WORK ORDER:
As you look over the data below, please find each line where the word "Task" appears, then copy it.

(Dataset entries)
+---+

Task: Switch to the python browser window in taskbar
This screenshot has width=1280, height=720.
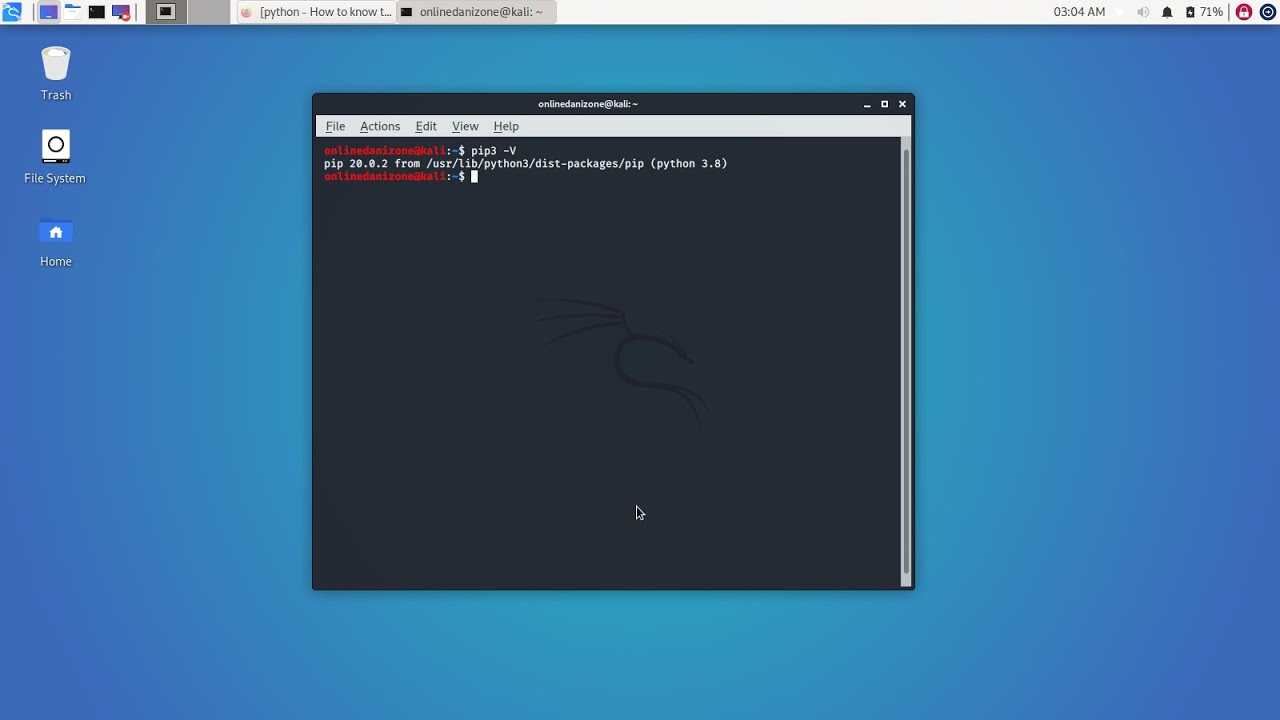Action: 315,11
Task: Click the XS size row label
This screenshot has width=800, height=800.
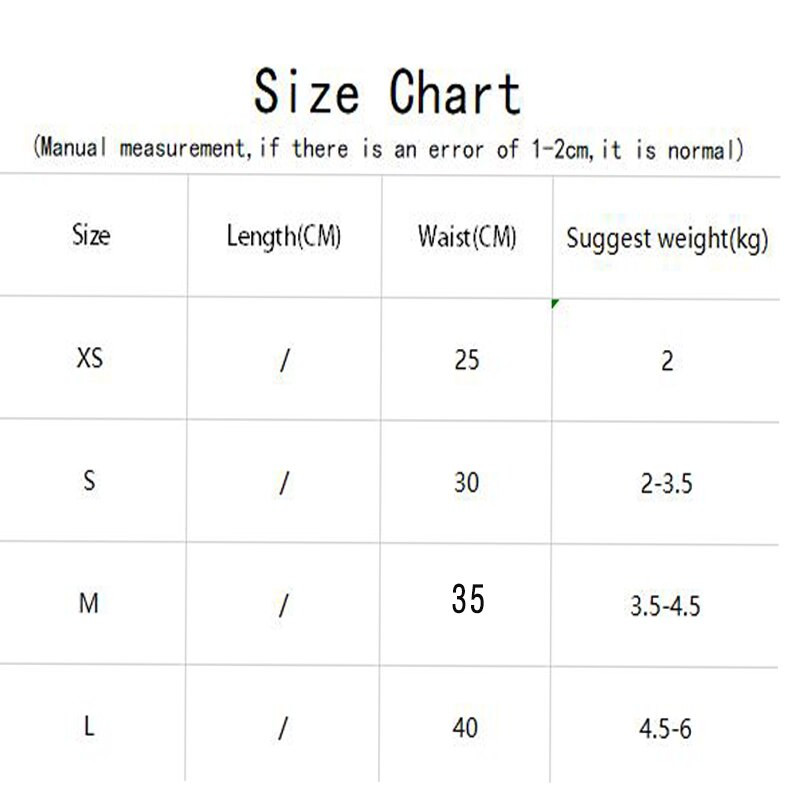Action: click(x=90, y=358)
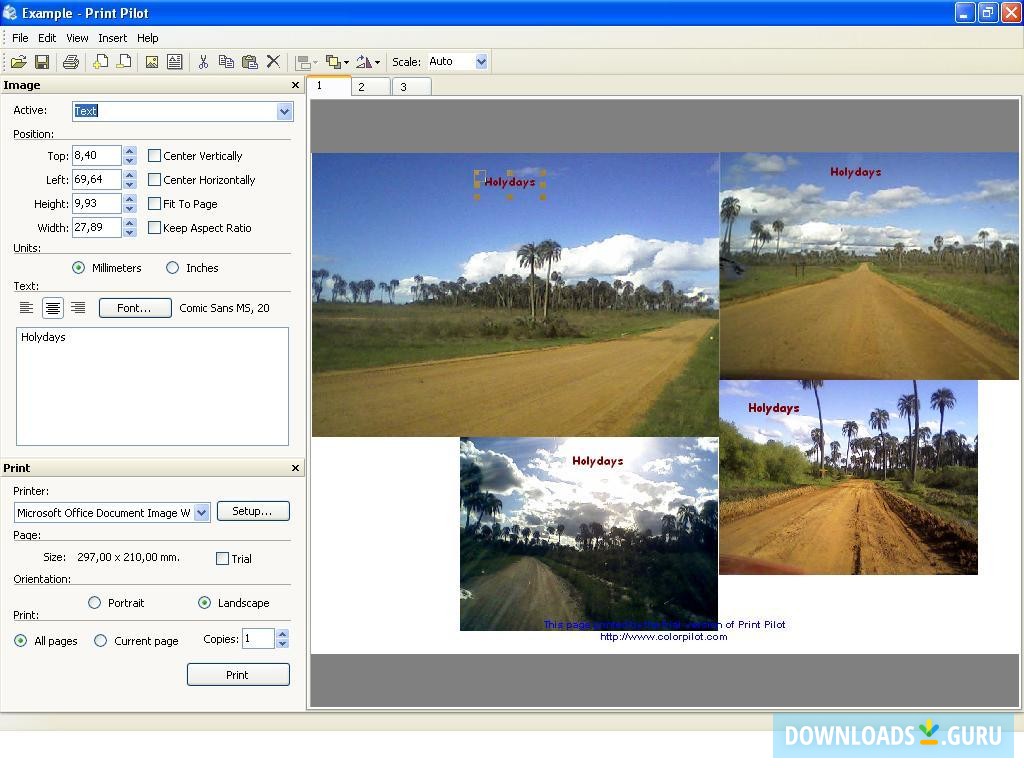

+---+

SOLVED PROBLEM:
Task: Switch to the python browser window in taskbar
Task: Click the XS size row label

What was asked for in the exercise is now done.